* PROBLEM TO WORK ON:
Starting with the line that holds "Given: Select the Xml tab", reproduce each line through the last one of the data, exactly as written. Pictures are not copied.

* INPUT DATA:
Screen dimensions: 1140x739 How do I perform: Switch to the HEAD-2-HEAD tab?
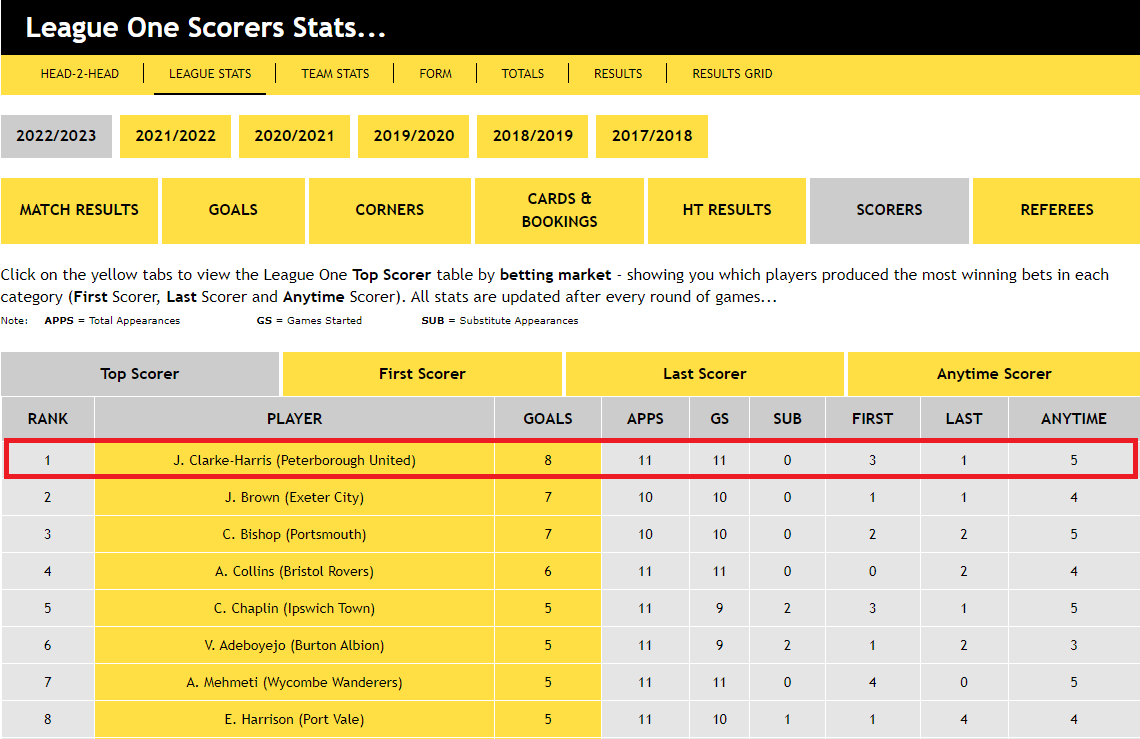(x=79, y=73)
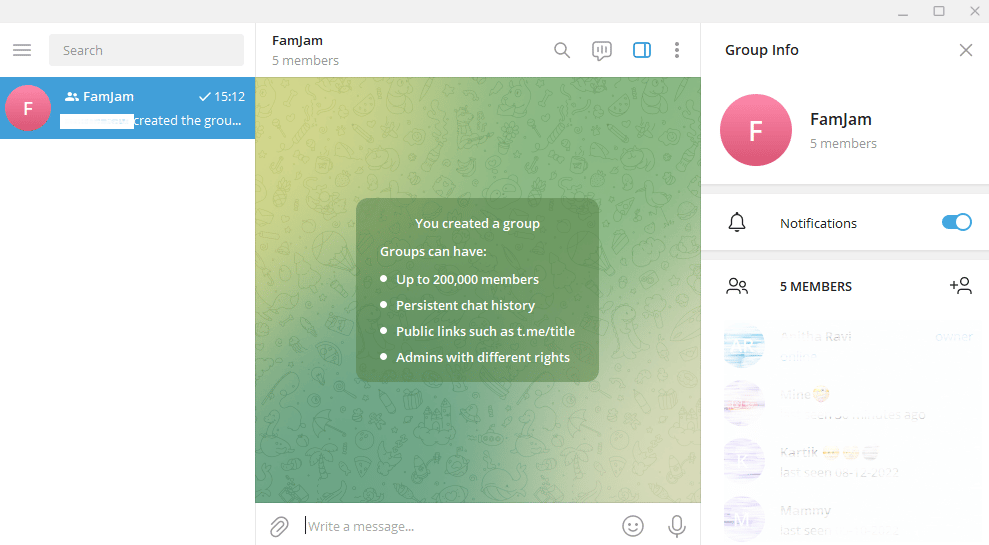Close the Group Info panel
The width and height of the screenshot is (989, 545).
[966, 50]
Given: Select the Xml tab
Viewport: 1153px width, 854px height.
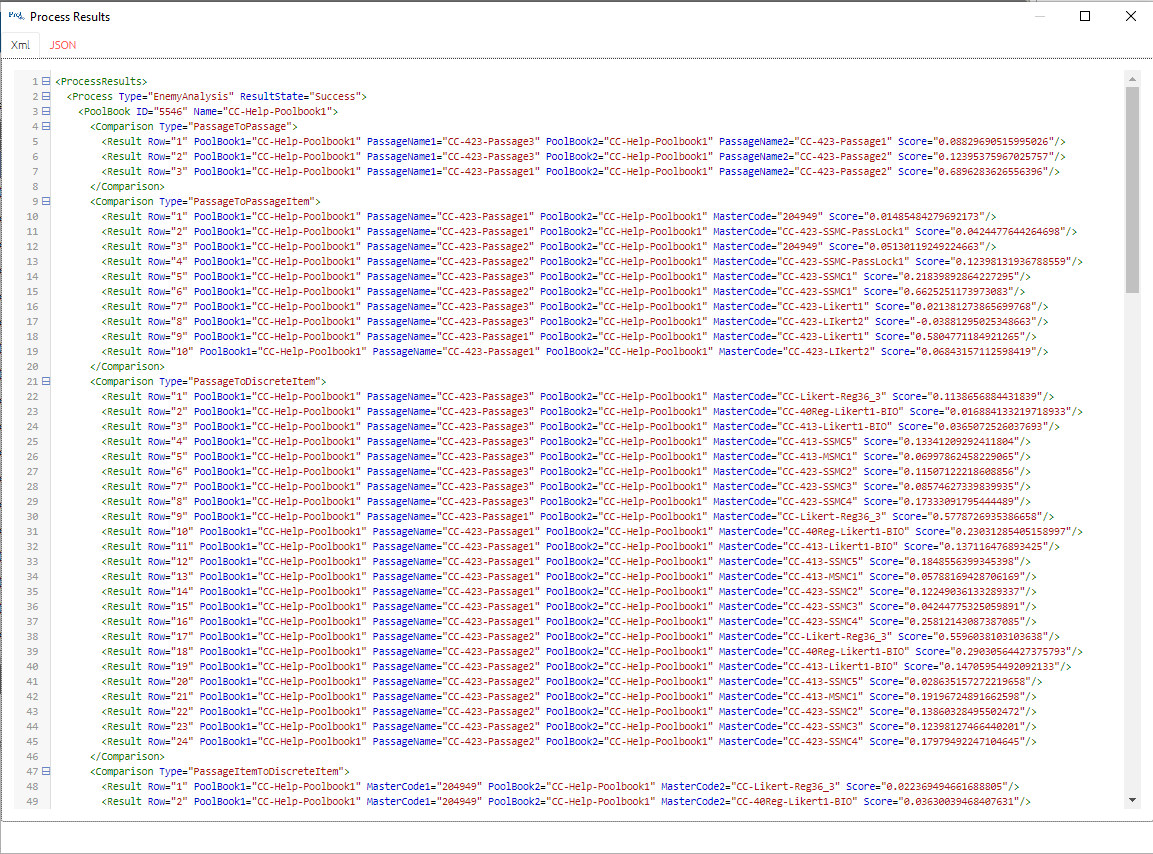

* RESULT OF THE EXERCISE:
Given: Select the Xml tab
Viewport: 1153px width, 854px height.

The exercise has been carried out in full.